Skip to main content

Shepherd writeup

Some concern was originally expressed that this document had political
implications. A lot of effort has gone into expressing this work in neutral
terms during the 18 months since this document was submitted to the ISE.
Although the work may never have the support of the whole DNS community, the
purpose of publication is to report on experience with the experiment - how
that information is handled is up to the reader.

-03 was shown to the DNSOPS chairs and to the OPS ADs at the time.
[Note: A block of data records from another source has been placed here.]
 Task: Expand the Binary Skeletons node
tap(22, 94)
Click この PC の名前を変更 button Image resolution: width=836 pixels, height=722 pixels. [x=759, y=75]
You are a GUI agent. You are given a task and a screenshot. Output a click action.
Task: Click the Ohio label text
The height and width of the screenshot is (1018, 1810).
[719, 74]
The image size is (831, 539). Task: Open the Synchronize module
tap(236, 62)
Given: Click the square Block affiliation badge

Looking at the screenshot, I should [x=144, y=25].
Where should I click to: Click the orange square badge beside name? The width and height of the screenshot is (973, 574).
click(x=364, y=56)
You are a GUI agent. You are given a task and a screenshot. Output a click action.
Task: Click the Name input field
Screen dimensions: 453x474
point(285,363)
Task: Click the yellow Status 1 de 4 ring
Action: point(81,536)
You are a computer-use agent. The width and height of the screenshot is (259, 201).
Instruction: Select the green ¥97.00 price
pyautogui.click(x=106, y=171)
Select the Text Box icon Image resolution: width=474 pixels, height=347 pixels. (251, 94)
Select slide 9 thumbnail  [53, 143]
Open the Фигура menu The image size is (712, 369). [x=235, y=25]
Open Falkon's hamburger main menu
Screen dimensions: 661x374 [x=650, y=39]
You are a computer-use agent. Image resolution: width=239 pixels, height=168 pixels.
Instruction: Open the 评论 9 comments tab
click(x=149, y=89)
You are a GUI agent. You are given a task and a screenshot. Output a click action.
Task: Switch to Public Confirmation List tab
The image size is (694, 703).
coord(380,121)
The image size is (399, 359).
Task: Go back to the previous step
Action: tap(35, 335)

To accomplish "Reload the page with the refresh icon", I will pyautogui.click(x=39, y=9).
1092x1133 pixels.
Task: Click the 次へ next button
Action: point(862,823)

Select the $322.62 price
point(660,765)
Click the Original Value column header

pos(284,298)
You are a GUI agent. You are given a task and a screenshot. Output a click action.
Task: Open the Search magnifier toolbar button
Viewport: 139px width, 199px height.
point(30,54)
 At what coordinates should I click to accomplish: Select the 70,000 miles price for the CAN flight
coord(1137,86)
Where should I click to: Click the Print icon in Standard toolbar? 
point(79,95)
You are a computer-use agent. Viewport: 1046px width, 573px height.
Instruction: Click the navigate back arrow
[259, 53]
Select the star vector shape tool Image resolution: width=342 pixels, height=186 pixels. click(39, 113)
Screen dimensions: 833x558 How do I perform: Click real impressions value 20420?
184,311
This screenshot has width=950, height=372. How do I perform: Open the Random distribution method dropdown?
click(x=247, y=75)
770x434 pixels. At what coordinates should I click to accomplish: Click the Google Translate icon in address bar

Stephane Bortzmeyer, Geoff Huston, Craig Partridge, and SM reviewed -03 and
that led to considerable discussions with the ISEB. This resulted in a request
from Nevil as the  ISE to the authors to change the tone and direction of the

> My Editorial Board have discussed your draft, and SM has sent you
> a review of it (as you say below).  Craig Partridge also had a brief
> look at it, and had these comments:
>   "Clearly a valuable bit of work.  (I'm far enough gone from doing DNS
>    development that I don't have a political position on, so I'm just
>    enjoying the experiment).
>    It is nowhere close to be a conference-ready paper (which may be why
>    they picked the RFC route).  As a simple example, section 4.2.2.
>    simply states that in phase one they "confirmed that using multiple
>    ZSKs works in the wild."  But they never state their metric or
>    operational requirements for defining "works".  I also found no
>    measurements and a number of sections where the document expects the
>    reader to be deep into the technical innards of the DNS to be able to
>    understand the point of the discussion.
>    The RFC also contains the kind of little nits (bugs) that we'd expect
>    in an RFC reporting on field experience but not necessarily in a
>    conference paper."
> At this stage, my (and my Editorial Board's) view is that:
>    (i) In its present form, the document is not ready for RFC
>        publication or even asking people to take the time to do
>        detailed technical reviews.  It lacks a clear explanation of, or
>        references to, the goals of the Yeti activity, what problems
>        you are trying to solve, etc.  A discussion of tests performed
>        is relevant, worth consideration for publication as an RFC, and
>        helpful as information for the community only in that context.
>   (ii) Why do you think the RFC Series is more appropriate for this sort
>        of publication than the normal professional literature?
> (iii) We are aware, based on some very preliminary reviews, that
>        the Yeti work (and perhaps these tests) are extremely
>        controversial in the community.  It is not the role of the
>        Independent Submission process to either take sides in that
>        controversy or to try to resolve it.  We would consequently
>        expect either that any revision submitted for publication would
>        explore the controversies in a balanced way or that we would
>        solicit and expect to publish a piece that would reflect the
>        opposing point of view.
> So now, I won't continue working with it until the above points are
> satisfactorily addressed.


Three more revisions were made and that gave Nevil enough confidence to review

> I've read it through carefully; it's a lot better than the -03 version.
> If you have some reviewers for it, do please ask them to review it,
> and cc their reviews to me.  I've asked my Editorial Board members to
> see what they think of this version.  I'll summarise their comments and
> send them to you.
> Meanwhile, it doesn't have a Security Considerations section; it needs
> one.  It doesn't have to be very long or detailed, but it needs to point
> out the obvious security aspects of an experimental system like this
> (e.g. could hackers corrupt it by adding in an extra yeti root?).
> A few comments:
> p4:   s/when considered the/considering the/
> s2.2  This section's last paragraph says that 'experimentation confirms
>       this to be the case.'  It would be a much stronger argument if
>       you could give some actual measurement results to support it.
> s2.3  What's a 'Yeti-Root server _renumbering_ event'?
> s3.4  You use a github repository for a 'repository of service data'.
>         Does that raise any security concerns for the system?
> s3.5  Same comment as for section 2.2
> s3.7  Appendix C lists server IPv6 addresses, but no measures of test
>       traffic volumes (e.g. "x Mp/s" for Million packets/second)
> s4.6  s/Knot/Knot DNS Server/ ?
> p25   'service quality reported from end-users of the system was high,
>    in the main case indistinguishable from that of the production Root
>    Server System.'  Units here - "in the main case" is awfully vague.
>    How was service quality defined and measured?  Usually that would be
>    something like "97% of requests were resolved within 100 ms, 1.5%
>    of requests timed out, and 0.7% of requests failed because of system
>    problems."  Maybe you only mean that users perceived yeti DNS
>    performance to be about the same as that of the production DNS
>    system?  If that's all you meant, say so!

The ISEB considered -06 adequate subject to addressing Nevil's review.

-07 addressed Nevil's review

It was hard to find further reviewers and so Adrian also did a review.

-08 updated for Adrian's comments and moved status to Experimental.